__WHAT TO PRODUCE__
Reproduce, from the lines below, exactly the stretch that begins at the line containing "2012 (34, 2252)" and ends at the line containing "[Follow on Facebook] (20, 2156)", both included.

*** RECORDS SHOWN Section Begins ***

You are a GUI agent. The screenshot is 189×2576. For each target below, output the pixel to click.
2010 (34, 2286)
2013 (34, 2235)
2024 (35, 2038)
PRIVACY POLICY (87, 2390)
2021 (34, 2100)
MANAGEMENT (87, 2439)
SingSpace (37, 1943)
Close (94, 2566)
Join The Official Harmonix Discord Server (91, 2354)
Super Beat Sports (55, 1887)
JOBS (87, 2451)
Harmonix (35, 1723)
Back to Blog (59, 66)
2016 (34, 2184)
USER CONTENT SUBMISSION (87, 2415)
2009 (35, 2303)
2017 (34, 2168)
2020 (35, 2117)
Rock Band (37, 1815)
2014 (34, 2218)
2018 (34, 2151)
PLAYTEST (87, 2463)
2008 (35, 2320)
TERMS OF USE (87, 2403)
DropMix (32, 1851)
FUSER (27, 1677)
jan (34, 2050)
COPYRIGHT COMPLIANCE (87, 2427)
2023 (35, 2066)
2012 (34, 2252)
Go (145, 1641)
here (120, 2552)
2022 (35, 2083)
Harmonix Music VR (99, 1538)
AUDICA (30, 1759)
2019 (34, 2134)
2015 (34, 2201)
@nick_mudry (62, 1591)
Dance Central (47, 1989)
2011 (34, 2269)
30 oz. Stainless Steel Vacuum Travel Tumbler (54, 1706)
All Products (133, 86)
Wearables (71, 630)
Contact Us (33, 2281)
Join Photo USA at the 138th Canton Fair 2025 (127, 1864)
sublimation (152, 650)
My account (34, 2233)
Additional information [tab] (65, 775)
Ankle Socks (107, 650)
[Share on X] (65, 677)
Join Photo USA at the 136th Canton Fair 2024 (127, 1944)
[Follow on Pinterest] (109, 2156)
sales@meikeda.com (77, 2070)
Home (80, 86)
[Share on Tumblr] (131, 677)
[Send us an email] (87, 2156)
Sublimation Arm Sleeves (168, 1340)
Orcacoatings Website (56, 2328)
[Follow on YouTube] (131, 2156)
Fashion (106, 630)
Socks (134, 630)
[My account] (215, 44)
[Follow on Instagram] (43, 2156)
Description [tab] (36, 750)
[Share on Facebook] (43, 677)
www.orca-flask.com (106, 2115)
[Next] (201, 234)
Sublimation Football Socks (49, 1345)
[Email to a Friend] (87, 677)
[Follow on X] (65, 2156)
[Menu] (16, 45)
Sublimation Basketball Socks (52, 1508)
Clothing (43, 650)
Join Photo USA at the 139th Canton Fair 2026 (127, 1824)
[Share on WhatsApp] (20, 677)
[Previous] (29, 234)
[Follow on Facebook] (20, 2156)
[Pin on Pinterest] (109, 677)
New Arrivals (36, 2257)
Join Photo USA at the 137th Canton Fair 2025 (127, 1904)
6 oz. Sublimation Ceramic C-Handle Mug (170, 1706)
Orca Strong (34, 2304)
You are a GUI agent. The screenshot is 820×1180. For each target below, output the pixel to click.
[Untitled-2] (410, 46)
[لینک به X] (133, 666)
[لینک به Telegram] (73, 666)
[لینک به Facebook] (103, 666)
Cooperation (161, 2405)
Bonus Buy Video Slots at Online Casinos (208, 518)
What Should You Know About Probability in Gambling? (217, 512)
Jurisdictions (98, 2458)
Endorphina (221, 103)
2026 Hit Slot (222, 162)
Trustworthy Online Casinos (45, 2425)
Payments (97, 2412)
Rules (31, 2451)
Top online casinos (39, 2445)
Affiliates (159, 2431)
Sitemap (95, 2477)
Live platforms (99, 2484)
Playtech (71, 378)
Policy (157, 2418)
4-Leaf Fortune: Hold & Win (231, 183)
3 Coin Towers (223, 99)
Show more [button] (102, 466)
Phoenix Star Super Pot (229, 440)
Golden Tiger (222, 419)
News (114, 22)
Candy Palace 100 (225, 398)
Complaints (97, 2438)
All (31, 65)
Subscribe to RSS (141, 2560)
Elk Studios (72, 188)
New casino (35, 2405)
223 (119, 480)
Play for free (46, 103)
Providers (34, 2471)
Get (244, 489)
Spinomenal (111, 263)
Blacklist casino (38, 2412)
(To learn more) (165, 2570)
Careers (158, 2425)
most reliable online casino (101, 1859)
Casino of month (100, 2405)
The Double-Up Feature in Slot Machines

*** RECORDS SHOWN Section Ends ***

__RESULT__
2012 (34, 2252)
Go (145, 1641)
here (120, 2552)
2022 (35, 2083)
Harmonix Music VR (99, 1538)
AUDICA (30, 1759)
2019 (34, 2134)
2015 (34, 2201)
@nick_mudry (62, 1591)
Dance Central (47, 1989)
2011 (34, 2269)
30 oz. Stainless Steel Vacuum Travel Tumbler (54, 1706)
All Products (133, 86)
Wearables (71, 630)
Contact Us (33, 2281)
Join Photo USA at the 138th Canton Fair 2025 (127, 1864)
sublimation (152, 650)
My account (34, 2233)
Additional information [tab] (65, 775)
Ankle Socks (107, 650)
[Share on X] (65, 677)
Join Photo USA at the 136th Canton Fair 2024 (127, 1944)
[Follow on Pinterest] (109, 2156)
sales@meikeda.com (77, 2070)
Home (80, 86)
[Share on Tumblr] (131, 677)
[Send us an email] (87, 2156)
Sublimation Arm Sleeves (168, 1340)
Orcacoatings Website (56, 2328)
[Follow on YouTube] (131, 2156)
Fashion (106, 630)
Socks (134, 630)
[My account] (215, 44)
[Follow on Instagram] (43, 2156)
Description [tab] (36, 750)
[Share on Facebook] (43, 677)
www.orca-flask.com (106, 2115)
[Next] (201, 234)
Sublimation Football Socks (49, 1345)
[Email to a Friend] (87, 677)
[Follow on X] (65, 2156)
[Menu] (16, 45)
Sublimation Basketball Socks (52, 1508)
Clothing (43, 650)
Join Photo USA at the 139th Canton Fair 2026 (127, 1824)
[Share on WhatsApp] (20, 677)
[Previous] (29, 234)
[Follow on Facebook] (20, 2156)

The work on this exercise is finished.